YOUR ASSIGNMENT
Take every line in the entries that includes the word "width" and copy it.

WORKING DATA
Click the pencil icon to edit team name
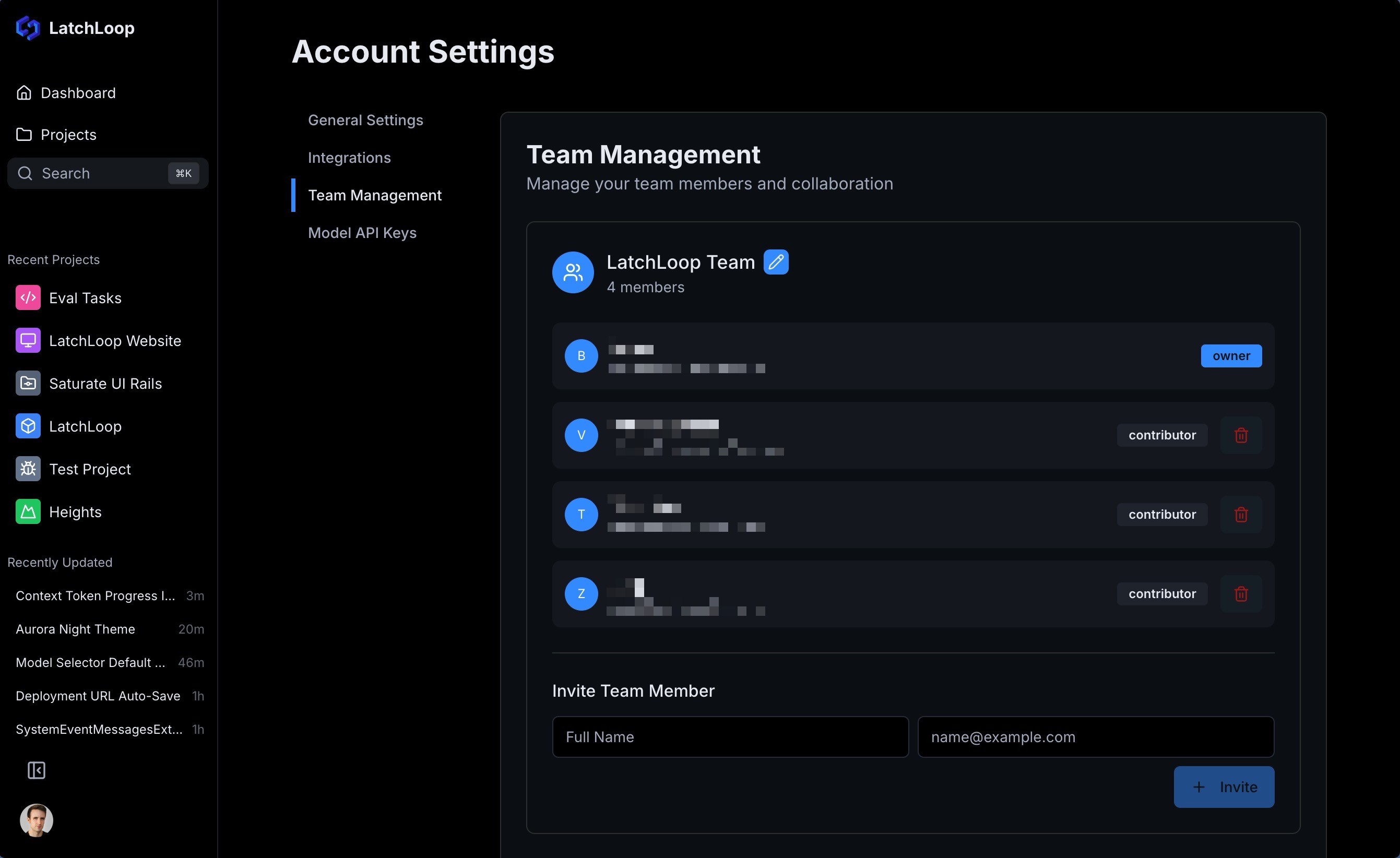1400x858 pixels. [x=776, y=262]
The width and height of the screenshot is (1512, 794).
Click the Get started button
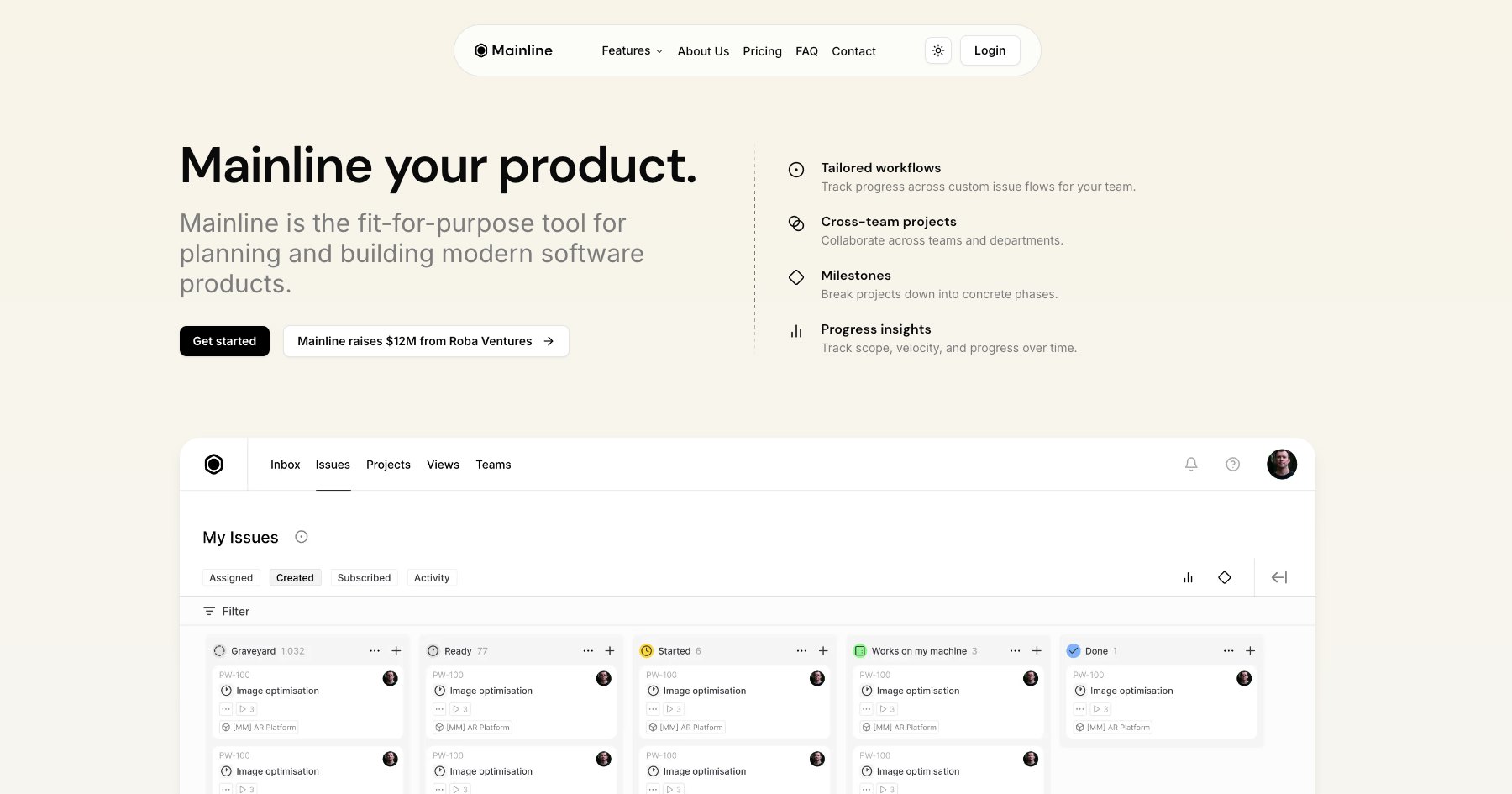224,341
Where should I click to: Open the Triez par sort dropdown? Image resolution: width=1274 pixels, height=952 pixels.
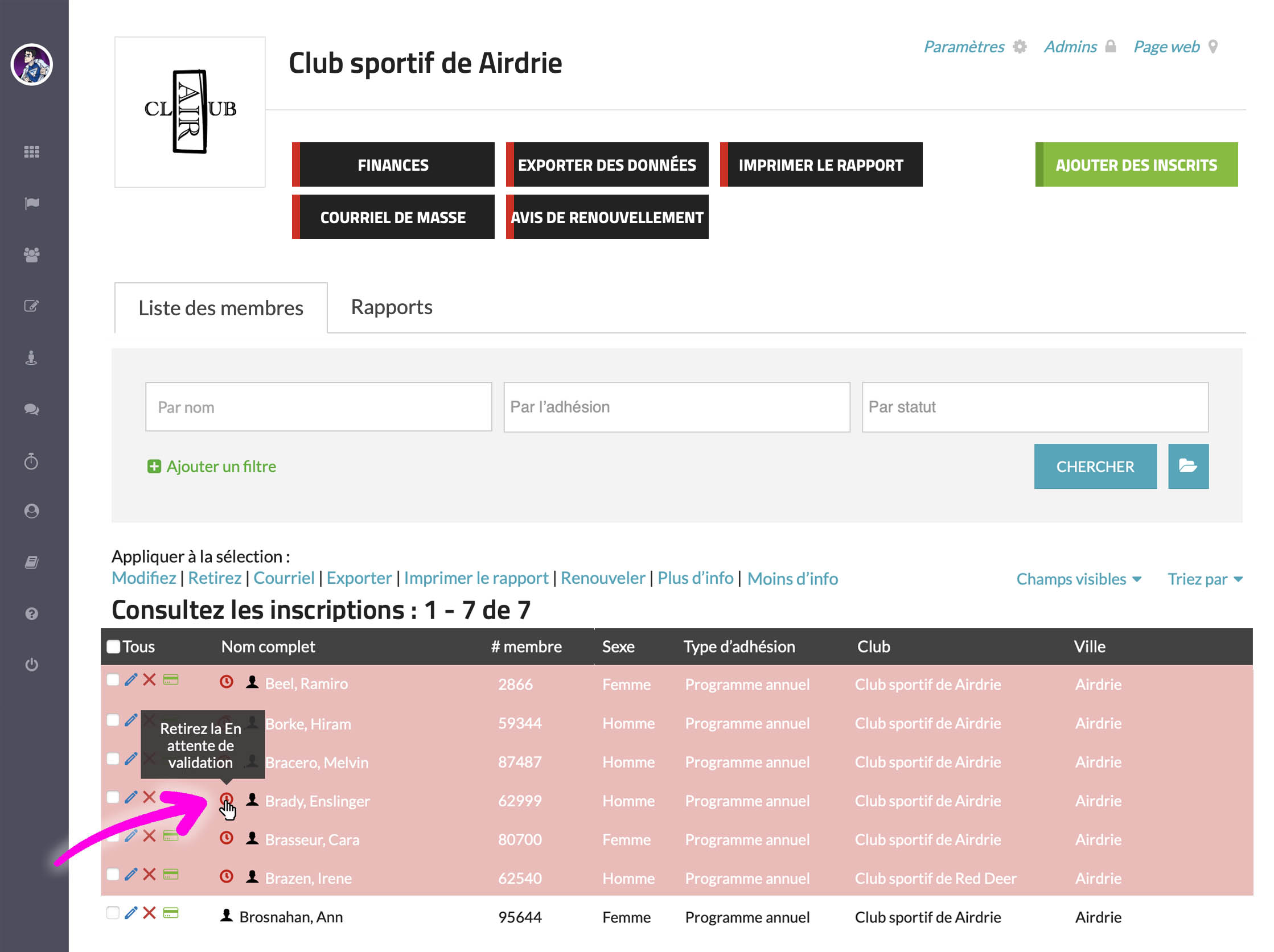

SOLUTION TO THE PROBLEM
The width and height of the screenshot is (1512, 794).
Where should I click to: Open the Triez par sort dropdown? Image resolution: width=1274 pixels, height=952 pixels.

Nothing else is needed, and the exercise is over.